And so as lawyers stand in the face of these large-scale adjustments, one solution abides: they too must adapt and change.

But despite the need for change the want for change isn’t often there. This was confirmed by a recent survey published by NatWest and Haithwaite Legal in late 2012.

The survey asked law firm partners who were present at a series of legal conferences in autumn 2012 where business development stood in their list of priorities. The results were disappointing and found that UK lawyers continue to “shy away” from business development despite a drop in the client-base and falling workloads.

Of the 127 partner sample, 31% said they were motivated to dedicate time to business development and only 65% said that their return on time invested on business development was reasonably effective.

These results clash with the sub-zero growth environment in which law operates. We no longer live in a pre-2008 world where clients just come walking off the street and repeat business is a near surety. Lawyers now need to know sales and be literate in the business development process so that they can grow their business.

No longer can lawyers be law-only technocrats, however to many lawyers the terms and practices such as business development are just management speak.
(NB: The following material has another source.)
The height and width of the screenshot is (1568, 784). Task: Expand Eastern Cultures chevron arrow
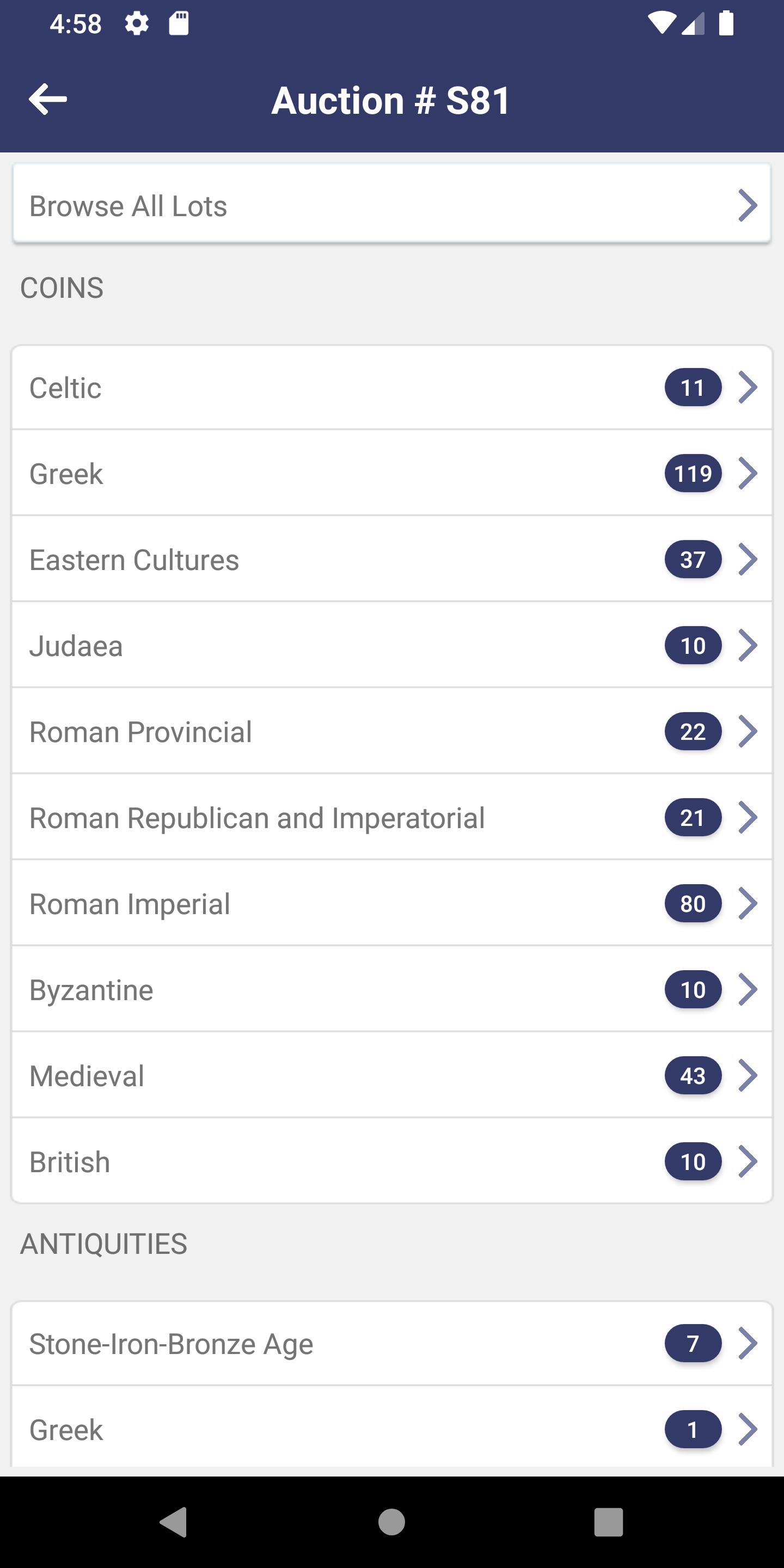(x=748, y=559)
But ultimately this is a speak that lawyers will need to become literate in if they are to remain relevant and expand business.

Going forward law firms cannot afford to keep a roster of lawyers who don’t know the sales process and so they must begin to invest the time and resources into up-skilling and broadening the competency base of their fee-earners to include business development.

We’ve already seen dramatically how un-recession proof the law industry is: Dewey LeBoeuf is the law industry’s Lehman Brothers and between May and November of 2012 the number of firms in England and Wales fell by over 450.

Business development isn’t the silver bullet that will silence all the pressures facing law firms but it should be seen as a core strand in a broader strategy for growth. Early in 2012 we provided a A to Z guide on the business development cycle and then not long after we went a little deeper on the sales tool.

Undoubtedly these are extremely testing times but for the law firm who dares and takes on business development, the rewards will come.